How Much Does It Actually Cost To Ship a Car When You Move States?
Somewhere in the middle of planning a cross-country move, the question of what to do with your car comes up, and shipping it starts to look appealing once you picture several days behind the wheel instead. Whether it’s actually worth the cost depends on more than the sticker price of the shipping quote.
In a nutshell
Car shipping costs typically scale with distance, the type of transport (open versus enclosed), the vehicle’s size, and how flexible your pickup and delivery window is, and a shipped car generally costs more upfront than the fuel for driving it yourself. The comparison only makes sense once you also count the cost of driving, including fuel, lodging, meals, and the time taken off work or life to make the trip.
What drives the shipping cost
- Distance. Longer routes cost more in total but often cost less per mile, since fixed costs like loading and unloading get spread across more miles.
- Transport type. Open-air transport, where a car rides exposed on a multi-car carrier, is typically the cheaper option, while enclosed transport, which protects against weather and road debris, costs more.
- Vehicle size and weight. Larger vehicles, like trucks and SUVs, generally cost more to ship than compact cars.
- Route popularity and timing. Heavily traveled corridors tend to have more competition among carriers, which can bring costs down, while remote or unusual routes can cost more due to lower demand for that particular route.
- Flexibility on pickup and delivery dates. A rigid, exact-date requirement tends to cost more than a flexible window, since carriers can consolidate flexible shipments more efficiently.
What driving it yourself actually costs
Driving the car yourself avoids the shipping fee entirely, but it isn’t free. Fuel is the most obvious cost, and it scales with distance and the vehicle’s efficiency, but a realistic estimate also needs to include lodging for overnight stops on longer routes, meals, and wear and tear on the vehicle itself. There’s also a less tangible cost: the time spent driving is time not spent working, unpacking, or settling into the new city, and for some moves that time has real value, especially if the cost of living is jumping significantly and every extra day of overlapping expenses adds up.
A simple way to compare
Add up fuel, lodging, meals, and any extra wear-and-tear consideration for driving the car yourself, and compare that total against a shipping quote for the same route. For shorter interstate moves, driving is often the cheaper option since the trip doesn’t require overnight stops.
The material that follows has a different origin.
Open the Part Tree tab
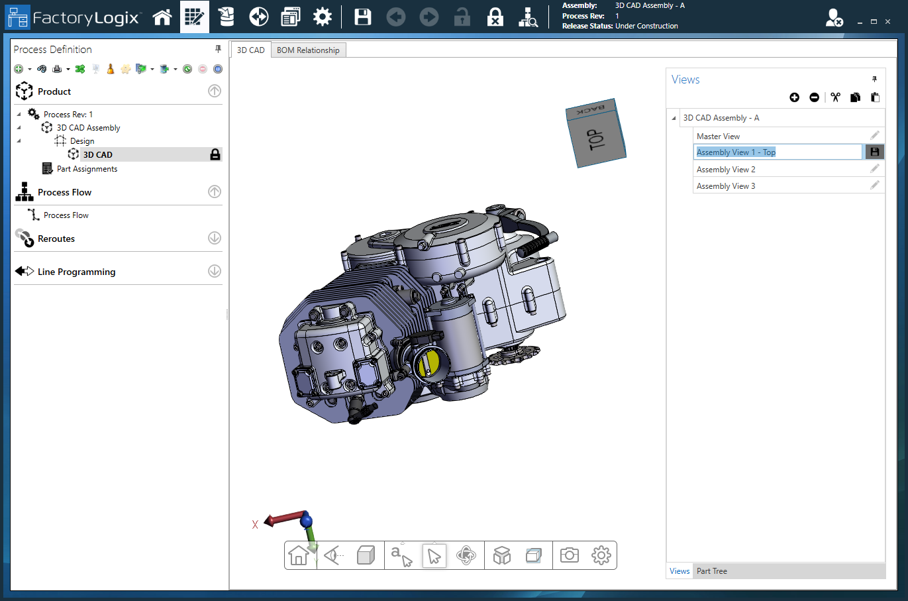The image size is (908, 601). pos(711,571)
For longer cross-country moves, the totals can land much closer together, and the deciding factor often becomes convenience, timing, and whether a second driver is available to help split the trip.
Other factors worth weighing
Shipping a car also removes mileage and wear from the vehicle, which some people value if the car is newer or has other value tied to condition. On the other hand, driving yourself means having the car immediately on arrival rather than waiting for a delivery window, which can matter if you’re managing how much cash you’ll need on move-in day or coordinating other logistics like insurance on a rented moving truck that are happening around the same time. It’s also worth considering whether moving during the off-season affects overall costs, since shipping demand and pricing can shift seasonally along with everything else related to moving.
The bottom line
There’s no single answer to whether shipping a car is cheaper than driving it, because the comparison depends on distance, the value placed on time, and the actual cost of a road trip once lodging and meals are counted. Running both totals side by side for the specific route and situation is the only reliable way to see which option actually costs less.